■ **CONSIGNE**: Reformulez sous forme de liste le paragraphe du passage retenu qui commence par « Par exemple, E. et J. KESTEMBERG », en conservant ses faits principaux.

------ PASSAGE RETENU ------

Ch. LASEGUE donne une importance remarquable à la famille dans le déclenchement de l’anorexie et la prend en considération dans sa démarche thérapeutique. Plus tard, des auteurs contemporains tels M. SELVINI-PALAZOLLI, S. CIRILLO ou A. M. SORRENTINO, suivent cette idée en développant des thérapies familiales dans le traitement des anorexiques.
M. SELVIN-PALAZOLLI est un auteur qui met l’accent sur la préoccupation qu’ont les familles à vouloir montrer l’apparence d’une famille unie et sans problèmes, et « propose comme point de départ de repérer le « jeu du couple parental », les stratégies basées sur le symptôme et l’incidence de ces dysfonctionnements sur la future patiente » 1 .
Les auteurs qui se réfèrent à la conception psychanalytique dans le champ de l’anorexie mentale, insistent tous sur le lien de dépendance étroit qui existe entre l’anorexique et ses parents, et qui interfère ainsi dans l’autonomie psychique de la jeune fille (Ph. JEAMMET, B. BRUSSET, M. CORCOS, T. VINCENT etc.).
Par exemple, E. et J. KESTEMBERG et S. DECOBERT remarquent l’importance de l’investissement narcissique des enfants par les parents. Dans la continuité de cette réflexion, P. JEAMMET nous dit que l’enfant est investi par ses parents comme une image idéale, tandis que B. BRUSSET pense que l’anorexique est aliénée dans le désir de ses parents et développe ainsi facilement une organisation de type « faux-self », « c’est-à-dire d’un clivage du self par adaptation conformiste aux désirs des autres dans l’évitement des conflits » 2 . « La future anorexique est une petite fille modèle précocement autonome et secondairement très dépendante de ses parents » 3 .

------ DONNÉES BRUTES ------

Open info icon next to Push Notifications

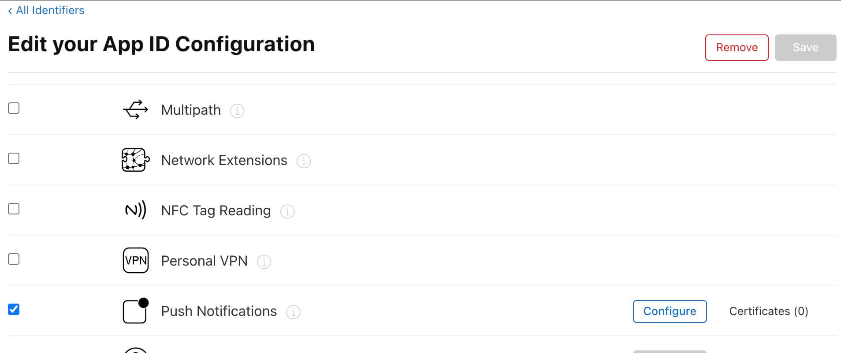tap(293, 312)
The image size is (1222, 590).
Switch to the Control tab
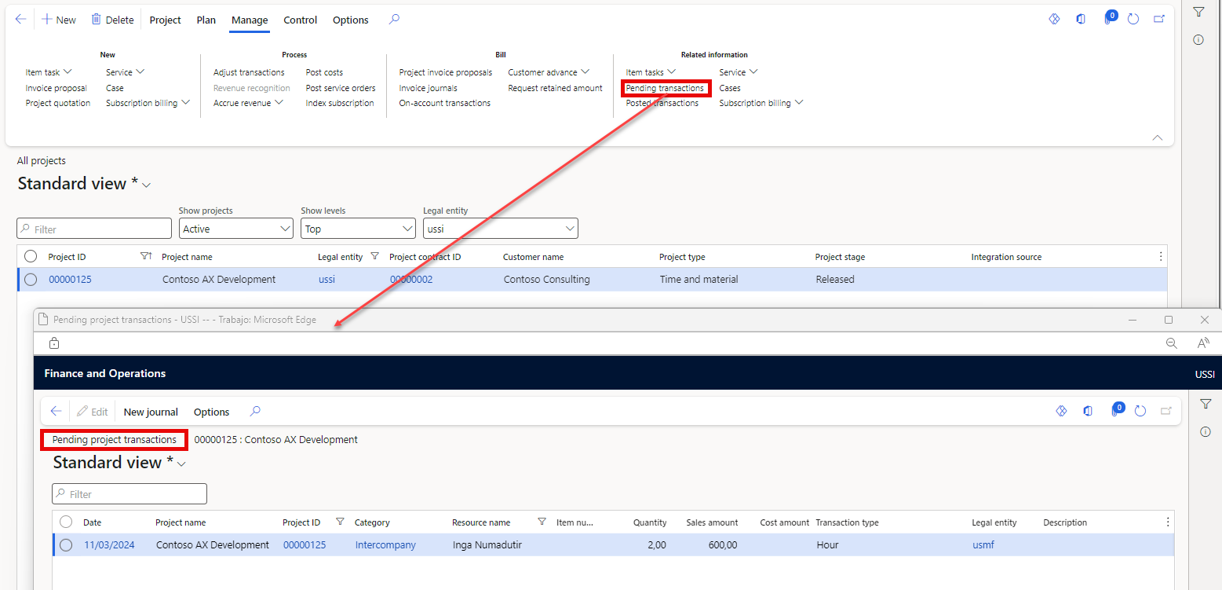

------

■ **RÉPONSE ATTENDUE**:
- E. et J. KESTEMBERG et S. DECOBERT soulignent l'importance de l'investissement narcissique des enfants par les parents.
- Selon P. JEAMMET, les parents investissent l'enfant comme une image idéale.
- Selon B. BRUSSET, l'anorexique est aliénée dans le désir de ses parents. Elle développe facilement une organisation de type « faux-self », c'est-à-dire un clivage du self par adaptation conformiste aux désirs des autres, pour éviter les conflits.
- La future anorexique est une petite fille modèle, précocement autonome puis secondairement très dépendante de ses parents.